• [JOB ITEM]
Rewrite all of the material, substituting "Find an element" for every instance of "Locate an element" and leaving everything else unchanged.

Stored records
▬▬▬
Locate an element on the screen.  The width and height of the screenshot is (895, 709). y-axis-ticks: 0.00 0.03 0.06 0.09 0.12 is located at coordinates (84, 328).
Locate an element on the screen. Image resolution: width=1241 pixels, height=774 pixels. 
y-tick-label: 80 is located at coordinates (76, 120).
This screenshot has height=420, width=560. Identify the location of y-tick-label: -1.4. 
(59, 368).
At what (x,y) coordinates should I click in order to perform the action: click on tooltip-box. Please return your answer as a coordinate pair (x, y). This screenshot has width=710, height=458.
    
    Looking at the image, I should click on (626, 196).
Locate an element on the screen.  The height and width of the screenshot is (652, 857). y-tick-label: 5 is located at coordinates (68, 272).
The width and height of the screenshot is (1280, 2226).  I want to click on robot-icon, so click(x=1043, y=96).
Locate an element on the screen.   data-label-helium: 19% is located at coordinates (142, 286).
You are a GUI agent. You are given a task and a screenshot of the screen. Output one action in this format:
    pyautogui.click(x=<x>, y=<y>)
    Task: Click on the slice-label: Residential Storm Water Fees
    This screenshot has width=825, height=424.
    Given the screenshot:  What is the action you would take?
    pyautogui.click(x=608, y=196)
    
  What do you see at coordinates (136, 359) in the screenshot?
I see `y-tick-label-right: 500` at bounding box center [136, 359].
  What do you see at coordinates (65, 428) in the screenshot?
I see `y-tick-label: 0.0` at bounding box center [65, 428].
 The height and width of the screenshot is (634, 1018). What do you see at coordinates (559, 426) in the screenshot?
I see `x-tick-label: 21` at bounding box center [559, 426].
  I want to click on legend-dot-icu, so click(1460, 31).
▬▬▬
• [EXERCISE RESPONSE]
Find an element on the screen.  The width and height of the screenshot is (895, 709). y-axis-ticks: 0.00 0.03 0.06 0.09 0.12 is located at coordinates (84, 328).
Find an element on the screen. Image resolution: width=1241 pixels, height=774 pixels. 
y-tick-label: 80 is located at coordinates (76, 120).
This screenshot has height=420, width=560. Identify the location of y-tick-label: -1.4. 
(59, 368).
At what (x,y) coordinates should I click in order to perform the action: click on tooltip-box. Please return your answer as a coordinate pair (x, y). This screenshot has width=710, height=458.
    
    Looking at the image, I should click on (626, 196).
Find an element on the screen.  The height and width of the screenshot is (652, 857). y-tick-label: 5 is located at coordinates (68, 272).
The width and height of the screenshot is (1280, 2226).  I want to click on robot-icon, so click(x=1043, y=96).
Find an element on the screen.   data-label-helium: 19% is located at coordinates (142, 286).
You are a GUI agent. You are given a task and a screenshot of the screen. Output one action in this format:
    pyautogui.click(x=<x>, y=<y>)
    Task: Click on the slice-label: Residential Storm Water Fees
    This screenshot has width=825, height=424.
    Given the screenshot:  What is the action you would take?
    pyautogui.click(x=608, y=196)
    
  What do you see at coordinates (136, 359) in the screenshot?
I see `y-tick-label-right: 500` at bounding box center [136, 359].
  What do you see at coordinates (65, 428) in the screenshot?
I see `y-tick-label: 0.0` at bounding box center [65, 428].
 The height and width of the screenshot is (634, 1018). What do you see at coordinates (559, 426) in the screenshot?
I see `x-tick-label: 21` at bounding box center [559, 426].
  I want to click on legend-dot-icu, so click(1460, 31).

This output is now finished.